WHAT IS REQUIRED: Arrange the lines of the records below as a JSON list of strings, one string per line, with blank lines left out.

Stored records:
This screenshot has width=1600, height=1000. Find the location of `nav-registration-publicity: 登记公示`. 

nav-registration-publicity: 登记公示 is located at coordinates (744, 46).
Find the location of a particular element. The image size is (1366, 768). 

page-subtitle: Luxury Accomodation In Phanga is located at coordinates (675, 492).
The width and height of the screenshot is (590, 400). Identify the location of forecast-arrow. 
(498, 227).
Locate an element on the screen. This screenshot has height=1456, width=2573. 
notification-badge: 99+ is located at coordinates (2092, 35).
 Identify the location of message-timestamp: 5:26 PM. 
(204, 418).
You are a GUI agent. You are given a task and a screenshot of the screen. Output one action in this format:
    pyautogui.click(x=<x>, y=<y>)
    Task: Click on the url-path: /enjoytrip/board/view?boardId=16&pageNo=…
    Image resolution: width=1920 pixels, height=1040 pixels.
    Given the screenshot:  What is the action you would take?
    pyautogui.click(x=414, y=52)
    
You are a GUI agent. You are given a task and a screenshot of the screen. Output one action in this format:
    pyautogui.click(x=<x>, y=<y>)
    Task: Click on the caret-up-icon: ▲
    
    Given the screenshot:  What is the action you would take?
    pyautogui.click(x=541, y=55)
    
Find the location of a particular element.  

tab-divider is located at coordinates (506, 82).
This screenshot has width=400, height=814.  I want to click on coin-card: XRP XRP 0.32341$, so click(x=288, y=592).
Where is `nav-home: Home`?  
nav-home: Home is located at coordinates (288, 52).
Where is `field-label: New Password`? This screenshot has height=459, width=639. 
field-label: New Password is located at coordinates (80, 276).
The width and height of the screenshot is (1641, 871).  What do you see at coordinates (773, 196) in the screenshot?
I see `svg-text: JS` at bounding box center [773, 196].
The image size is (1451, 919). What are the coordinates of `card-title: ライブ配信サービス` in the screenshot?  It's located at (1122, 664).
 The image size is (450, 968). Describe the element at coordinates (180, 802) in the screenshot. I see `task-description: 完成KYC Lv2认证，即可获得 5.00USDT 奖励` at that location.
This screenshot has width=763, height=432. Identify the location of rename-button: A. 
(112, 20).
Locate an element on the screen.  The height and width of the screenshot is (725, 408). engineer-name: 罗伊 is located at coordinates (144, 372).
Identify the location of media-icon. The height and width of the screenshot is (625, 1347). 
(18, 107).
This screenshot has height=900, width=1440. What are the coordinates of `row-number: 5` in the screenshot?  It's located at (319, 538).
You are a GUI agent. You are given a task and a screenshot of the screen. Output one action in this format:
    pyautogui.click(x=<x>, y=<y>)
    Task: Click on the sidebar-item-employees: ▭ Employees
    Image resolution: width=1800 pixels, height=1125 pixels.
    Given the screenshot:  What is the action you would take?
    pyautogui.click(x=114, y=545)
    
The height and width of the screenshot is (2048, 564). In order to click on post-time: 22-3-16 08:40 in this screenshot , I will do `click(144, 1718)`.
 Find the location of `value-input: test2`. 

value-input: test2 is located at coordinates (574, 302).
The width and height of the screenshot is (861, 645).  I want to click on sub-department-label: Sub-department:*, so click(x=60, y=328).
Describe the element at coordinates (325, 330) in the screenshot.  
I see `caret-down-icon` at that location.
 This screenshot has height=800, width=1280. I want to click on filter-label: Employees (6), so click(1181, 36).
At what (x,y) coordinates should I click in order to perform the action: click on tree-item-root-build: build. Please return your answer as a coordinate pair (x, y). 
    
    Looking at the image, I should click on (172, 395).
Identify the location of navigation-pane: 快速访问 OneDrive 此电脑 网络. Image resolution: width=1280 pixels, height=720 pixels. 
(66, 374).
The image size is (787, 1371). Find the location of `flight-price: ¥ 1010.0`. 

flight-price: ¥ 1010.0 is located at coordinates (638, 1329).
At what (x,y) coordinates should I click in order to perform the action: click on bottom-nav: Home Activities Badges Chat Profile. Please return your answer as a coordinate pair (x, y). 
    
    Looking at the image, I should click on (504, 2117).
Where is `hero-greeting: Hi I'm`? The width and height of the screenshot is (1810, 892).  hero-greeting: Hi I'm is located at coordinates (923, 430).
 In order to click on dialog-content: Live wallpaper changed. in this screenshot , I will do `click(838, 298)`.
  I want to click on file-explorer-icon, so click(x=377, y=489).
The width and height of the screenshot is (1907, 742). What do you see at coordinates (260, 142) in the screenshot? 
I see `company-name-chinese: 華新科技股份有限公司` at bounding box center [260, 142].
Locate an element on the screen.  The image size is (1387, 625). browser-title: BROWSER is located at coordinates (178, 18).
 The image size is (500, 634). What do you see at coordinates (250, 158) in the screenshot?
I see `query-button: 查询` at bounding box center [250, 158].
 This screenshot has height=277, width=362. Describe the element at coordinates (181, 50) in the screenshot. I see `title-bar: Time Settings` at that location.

OUTPUT OF THE EXERCISE:
[
  "This screenshot has width=1600, height=1000. Find the location of `nav-registration-publicity: 登记公示`. ",
  "nav-registration-publicity: 登记公示 is located at coordinates (744, 46).",
  "Find the location of a particular element. The image size is (1366, 768). ",
  "page-subtitle: Luxury Accomodation In Phanga is located at coordinates (675, 492).",
  "The width and height of the screenshot is (590, 400). Identify the location of forecast-arrow. ",
  "(498, 227).",
  "Locate an element on the screen. This screenshot has height=1456, width=2573. ",
  "notification-badge: 99+ is located at coordinates (2092, 35).",
  " Identify the location of message-timestamp: 5:26 PM. ",
  "(204, 418).",
  "You are a GUI agent. You are given a task and a screenshot of the screen. Output one action in this format:",
  "    pyautogui.click(x=<x>, y=<y>)",
  "    Task: Click on the url-path: /enjoytrip/board/view?boardId=16&pageNo=…",
  "    Image resolution: width=1920 pixels, height=1040 pixels.",
  "    Given the screenshot:  What is the action you would take?",
  "    pyautogui.click(x=414, y=52)",
  "You are a GUI agent. You are given a task and a screenshot of the screen. Output one action in this format:",
  "    pyautogui.click(x=<x>, y=<y>)",
  "    Task: Click on the caret-up-icon: ▲",
  "    Given the screenshot:  What is the action you would take?",
  "    pyautogui.click(x=541, y=55)",
  "Find the location of a particular element.  ",
  "tab-divider is located at coordinates (506, 82).",
  "This screenshot has width=400, height=814.  I want to click on coin-card: XRP XRP 0.32341$, so click(x=288, y=592).",
  "Where is `nav-home: Home`?  ",
  "nav-home: Home is located at coordinates (288, 52).",
  "Where is `field-label: New Password`? This screenshot has height=459, width=639. ",
  "field-label: New Password is located at coordinates (80, 276).",
  "The width and height of the screenshot is (1641, 871).  What do you see at coordinates (773, 196) in the screenshot?",
  "I see `svg-text: JS` at bounding box center [773, 196].",
  "The image size is (1451, 919). What are the coordinates of `card-title: ライブ配信サービス` in the screenshot?  It's located at (1122, 664).",
  " The image size is (450, 968). Describe the element at coordinates (180, 802) in the screenshot. I see `task-description: 完成KYC Lv2认证，即可获得 5.00USDT 奖励` at that location.",
  "This screenshot has width=763, height=432. Identify the location of rename-button: A. ",
  "(112, 20).",
  "Locate an element on the screen.  The height and width of the screenshot is (725, 408). engineer-name: 罗伊 is located at coordinates (144, 372).",
  "Identify the location of media-icon. The height and width of the screenshot is (625, 1347). ",
  "(18, 107).",
  "This screenshot has height=900, width=1440. What are the coordinates of `row-number: 5` in the screenshot?  It's located at (319, 538).",
  "You are a GUI agent. You are given a task and a screenshot of the screen. Output one action in this format:",
  "    pyautogui.click(x=<x>, y=<y>)",
  "    Task: Click on the sidebar-item-employees: ▭ Employees",
  "    Image resolution: width=1800 pixels, height=1125 pixels.",
  "    Given the screenshot:  What is the action you would take?",
  "    pyautogui.click(x=114, y=545)",
  "The height and width of the screenshot is (2048, 564). In order to click on post-time: 22-3-16 08:40 in this screenshot , I will do `click(144, 1718)`.",
  " Find the location of `value-input: test2`. ",
  "value-input: test2 is located at coordinates (574, 302).",
  "The width and height of the screenshot is (861, 645).  I want to click on sub-department-label: Sub-department:*, so click(x=60, y=328).",
  "Describe the element at coordinates (325, 330) in the screenshot.  ",
  "I see `caret-down-icon` at that location.",
  " This screenshot has height=800, width=1280. I want to click on filter-label: Employees (6), so click(1181, 36).",
  "At what (x,y) coordinates should I click in order to perform the action: click on tree-item-root-build: build. Please return your answer as a coordinate pair (x, y). ",
  "    Looking at the image, I should click on (172, 395).",
  "Identify the location of navigation-pane: 快速访问 OneDrive 此电脑 网络. Image resolution: width=1280 pixels, height=720 pixels. ",
  "(66, 374).",
  "The image size is (787, 1371). Find the location of `flight-price: ¥ 1010.0`. ",
  "flight-price: ¥ 1010.0 is located at coordinates (638, 1329).",
  "At what (x,y) coordinates should I click in order to perform the action: click on bottom-nav: Home Activities Badges Chat Profile. Please return your answer as a coordinate pair (x, y). ",
  "    Looking at the image, I should click on (504, 2117).",
  "Where is `hero-greeting: Hi I'm`? The width and height of the screenshot is (1810, 892).  hero-greeting: Hi I'm is located at coordinates (923, 430).",
  " In order to click on dialog-content: Live wallpaper changed. in this screenshot , I will do `click(838, 298)`.",
  "  I want to click on file-explorer-icon, so click(x=377, y=489).",
  "The width and height of the screenshot is (1907, 742). What do you see at coordinates (260, 142) in the screenshot? ",
  "I see `company-name-chinese: 華新科技股份有限公司` at bounding box center [260, 142].",
  "Locate an element on the screen.  The image size is (1387, 625). browser-title: BROWSER is located at coordinates (178, 18).",
  " The image size is (500, 634). What do you see at coordinates (250, 158) in the screenshot?",
  "I see `query-button: 查询` at bounding box center [250, 158].",
  " This screenshot has height=277, width=362. Describe the element at coordinates (181, 50) in the screenshot. I see `title-bar: Time Settings` at that location."
]